Ma grand-mère a quatre-vingt-treize ans. Elle s'ennuie, elle se plaint, elle supporte mal l'inactivité à laquelle la contraignent ses forces déclinantes et ses filles liguées "pour qu'il ne lui arrive rien". (Mais si l'on s'insurge devant cette tyrannie, ma tante Jacqueline répond: «Et s'il lui arrive quelque chose, qui s'en occupera?» Alors lâchement, nous nous taisons.)
Ma grand-mère s'ennuie, elle devient sourde, elle aimerait que cela s'arrête, c'est long, elle s'ennuie.
Ma grand-mère va bien, aussi bien que je nous souhaite à tous d'aller à cet âge, et même aujourd'hui.

Sa sœur Léa va un peu moins bien. Elle a fêté ses quatre-vingt-dix-neuf ans fin juillet. Elle peine à marcher, elle est en maison de retraite où elle décida un beau jour de se retirer, sans raison précise. A l'époque elle était parfaitement autonome.
Mais si ses jambes la trahissent, elle a gardé sa tête et son entêtement. Ma tante Jacqueline soupire: «On va aller lui souhaiter son anniversaire, elle va encore nous dire des méchancetés sur tout le monde. D'ailleurs les autres se plaignent, il y a une femme qui ma dit que Léa voulait tout le temps jouer à la belote, et qu'une fois en place, elle refusait de laisser jouer les autres, qu'elle ne voulait pas tourner.»
Ça me fait rire, ça ne me paraît pas bien méchant et plutôt drôle.
D'un autre côté je ne vis pas avec elle.

Mon premier souvenir net de Léa remonte à 1996, je l'avais vue aux quatre-vingts ans de ma grand-mère. Elle était veuve depuis de longues années. Elle parlait tout le temps du «gosse», ce qui m'avait paru étrange. Renseignement pris (discrètement dans la famille), il s'agissait de son fils, un bon à rien (sic), qui après avoir coulé son épicerie (sic), vivait chez sa mère.
«Mais il a quel âge?»
Le gosse avait soixante ans.

La semaine dernière un mail m'attendait. «Le gosse» s'était suicidé.

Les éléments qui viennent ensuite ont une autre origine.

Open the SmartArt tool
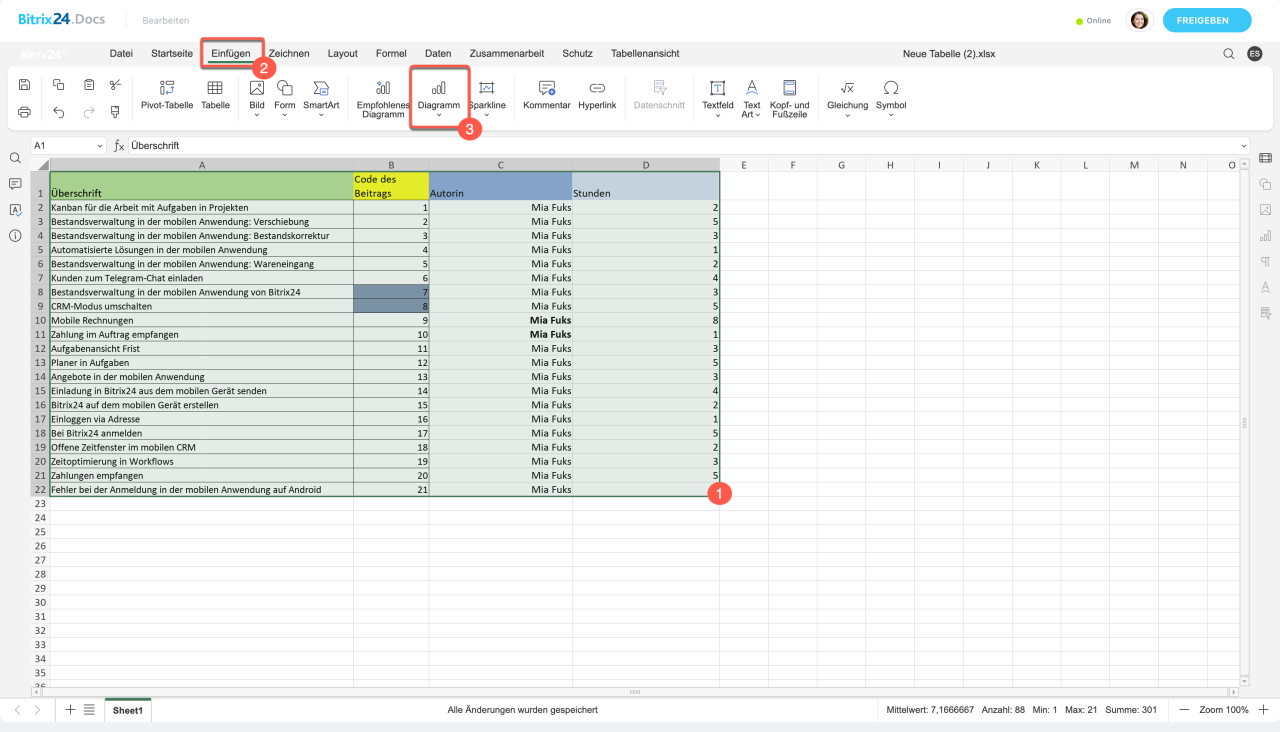The height and width of the screenshot is (732, 1280). coord(321,94)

(Et je relis ses lignes en me demandant si je fais du sensationalisme. Sur le coup j'étais très en colère contre ce cousin: quel imbécile, qu'allions-nous dire à sa mère? (Crise cardiaque, a décidé le psychologue de la maison de retraite.)
Maintenant, je me dis que qu'il a sans doute passé une vie entière à se faire traiter de bon à rien. Que s'est-il passé pour qu'il décide que cela devait cesser? Est-ce que je m'écris un roman?)

Repas de famille

Ma grand-mère (à ma tante) : — J'ai comme tout mal au dos avec le matelas que tu m'as donné.
Ma tante :— Que tu as récupéré sur le trottoir, oui. Moi, j'étais en train de le jeter.
Ma grand-mère, se tournant vers nous pour nous expliquer :— Mais il était comme tout propre, c'était dommage de le jeter. Alors je l'ai pris et je l'ai ajouté sur mon lit.
H., incrédule, moralisant et cachant son envie de rire : — C'est important de bien dormir. A quatre-vingt-dix ans, vous avez peut-être gagné le droit à un matelas neuf !
Ma tante : — Mais elle en a un! Elle l'a mis ici (dit-elle en désignant un lit déguisé en canapé dans le salon).
Moi, ayant peur de comprendre : — Tu dors sur un matelas destiné à la poubelle et tu as mis le neuf dans le salon où personne ne dort ?

Etc.

Les 90 ans de ma grand-mère

J'ai désormais deux bagues anciennes :
- l'une est la bague que mon grand-père paternel offrit à ma grand-mère pour leurs 50 ans de mariage. Ma grand-mère avait laissé cette bague à ma mère en lui demandant de me la remettre après sa mort.
- l'autre est la bague de fiançailles de ma grand-mère maternelle ; elle me l'a donnée hier.

Lorsque je tends les mains, je vois deux destins; l'émotion m'étrangle.